Kurt Andersen on the Future of the Artist in the Digital Age


In this social media-dominated era of self-promotional, cross-genre hyperactivity, in which everyone seems to do everything simultaneously, it can be hard to separate the artist from the PR guy from the businessperson. Emerging digital platforms have granted artists greater freedom and flexibility, but have allowed the line between creativity and commerce to get blurrier and blurrier. Frankly, we’re a little overwhelmed by it all, so we thought we’d ask New York City media royalty (and founder of one of our favorite magazines ever, and novelist, and radio show host) Kurt Andersen for his thoughts on the subject.

1. You’ve carved out an interesting, diverse post-media/new-media existence for yourself (between the radio show, the novel-writing, the variety show, VSL…) Is there something new about the way in which artists/writers need to diversify their creative portfolios to survive independently?
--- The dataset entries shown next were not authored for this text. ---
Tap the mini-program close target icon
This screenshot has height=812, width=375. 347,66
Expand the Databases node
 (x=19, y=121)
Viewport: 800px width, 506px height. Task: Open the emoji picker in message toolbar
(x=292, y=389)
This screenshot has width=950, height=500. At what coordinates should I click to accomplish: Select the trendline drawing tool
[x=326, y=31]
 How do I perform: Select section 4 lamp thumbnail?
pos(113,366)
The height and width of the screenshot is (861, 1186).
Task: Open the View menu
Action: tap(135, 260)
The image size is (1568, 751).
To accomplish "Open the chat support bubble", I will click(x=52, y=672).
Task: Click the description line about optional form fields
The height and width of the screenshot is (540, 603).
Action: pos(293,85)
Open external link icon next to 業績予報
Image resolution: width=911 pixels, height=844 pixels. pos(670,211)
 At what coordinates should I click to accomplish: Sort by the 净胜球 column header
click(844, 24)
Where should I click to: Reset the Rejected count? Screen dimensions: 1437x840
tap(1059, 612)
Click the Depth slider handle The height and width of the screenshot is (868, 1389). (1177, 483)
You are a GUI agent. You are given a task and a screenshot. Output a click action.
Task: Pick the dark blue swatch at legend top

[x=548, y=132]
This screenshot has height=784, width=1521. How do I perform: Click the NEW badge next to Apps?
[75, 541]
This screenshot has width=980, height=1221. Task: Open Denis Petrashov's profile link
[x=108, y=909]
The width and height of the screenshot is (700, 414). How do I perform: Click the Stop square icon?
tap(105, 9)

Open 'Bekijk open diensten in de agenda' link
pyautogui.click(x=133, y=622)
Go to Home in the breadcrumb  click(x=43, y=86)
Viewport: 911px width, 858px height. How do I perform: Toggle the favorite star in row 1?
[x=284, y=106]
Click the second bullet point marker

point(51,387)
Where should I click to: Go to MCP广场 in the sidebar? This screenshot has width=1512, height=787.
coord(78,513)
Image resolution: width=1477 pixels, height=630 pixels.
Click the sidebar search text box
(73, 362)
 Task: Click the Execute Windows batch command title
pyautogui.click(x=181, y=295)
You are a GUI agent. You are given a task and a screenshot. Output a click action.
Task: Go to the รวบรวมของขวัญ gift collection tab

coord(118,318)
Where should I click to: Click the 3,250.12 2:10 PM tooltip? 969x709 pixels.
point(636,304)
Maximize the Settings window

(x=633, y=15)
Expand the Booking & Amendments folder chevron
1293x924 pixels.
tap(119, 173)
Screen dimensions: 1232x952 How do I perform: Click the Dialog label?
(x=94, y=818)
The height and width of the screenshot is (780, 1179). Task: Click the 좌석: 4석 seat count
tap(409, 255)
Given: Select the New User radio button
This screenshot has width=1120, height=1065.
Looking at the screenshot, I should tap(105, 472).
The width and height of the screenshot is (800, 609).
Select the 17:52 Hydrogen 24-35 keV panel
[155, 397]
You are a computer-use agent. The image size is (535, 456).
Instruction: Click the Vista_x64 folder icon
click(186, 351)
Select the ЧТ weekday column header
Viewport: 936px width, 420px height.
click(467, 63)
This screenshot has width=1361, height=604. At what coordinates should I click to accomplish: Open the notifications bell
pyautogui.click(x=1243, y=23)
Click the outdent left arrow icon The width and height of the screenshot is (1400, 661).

My “diverse post-media/new-media existence,” as you call it, is really not so much a conscious 21st-century strategic choice, but a function of the fact that I’ve always had diverse interests. Back in the pre-internet 80s and early 90s, I was simultaneously writing for and editing old magazines and starting new magazines, working on independent humor/comedy projects, and producing TV. But more generally, yeah, I think as a practical matter these perpetually-“disrupted” days, it behooves most creators more than ever to put their eggs in more than one basket.